Saved entries
══════════

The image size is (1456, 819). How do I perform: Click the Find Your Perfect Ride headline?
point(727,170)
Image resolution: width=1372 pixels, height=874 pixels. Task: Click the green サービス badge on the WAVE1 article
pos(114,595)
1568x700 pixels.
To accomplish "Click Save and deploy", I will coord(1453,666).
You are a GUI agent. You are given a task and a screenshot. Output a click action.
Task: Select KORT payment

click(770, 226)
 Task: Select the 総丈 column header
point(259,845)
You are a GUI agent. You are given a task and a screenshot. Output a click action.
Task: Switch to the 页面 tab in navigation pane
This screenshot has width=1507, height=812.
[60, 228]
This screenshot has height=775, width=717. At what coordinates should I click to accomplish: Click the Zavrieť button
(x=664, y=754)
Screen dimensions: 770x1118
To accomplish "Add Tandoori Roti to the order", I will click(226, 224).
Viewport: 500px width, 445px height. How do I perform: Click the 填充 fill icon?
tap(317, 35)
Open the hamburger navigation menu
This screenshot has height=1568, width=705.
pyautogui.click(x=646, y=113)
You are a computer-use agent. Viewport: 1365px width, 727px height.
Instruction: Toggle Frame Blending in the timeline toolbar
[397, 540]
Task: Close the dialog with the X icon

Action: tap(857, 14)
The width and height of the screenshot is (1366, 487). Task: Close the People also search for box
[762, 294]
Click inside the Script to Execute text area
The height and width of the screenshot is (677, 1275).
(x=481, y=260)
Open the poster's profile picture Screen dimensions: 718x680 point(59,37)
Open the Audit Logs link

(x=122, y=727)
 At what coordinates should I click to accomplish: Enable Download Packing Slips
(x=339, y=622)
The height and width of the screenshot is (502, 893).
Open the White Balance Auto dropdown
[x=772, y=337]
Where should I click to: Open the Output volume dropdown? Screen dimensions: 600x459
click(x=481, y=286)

══════════

The lines of the data, from the first through the one containing "1568x700 pixels.", are to be transcribed exactly.

The image size is (1456, 819). How do I perform: Click the Find Your Perfect Ride headline?
point(727,170)
Image resolution: width=1372 pixels, height=874 pixels. Task: Click the green サービス badge on the WAVE1 article
pos(114,595)
1568x700 pixels.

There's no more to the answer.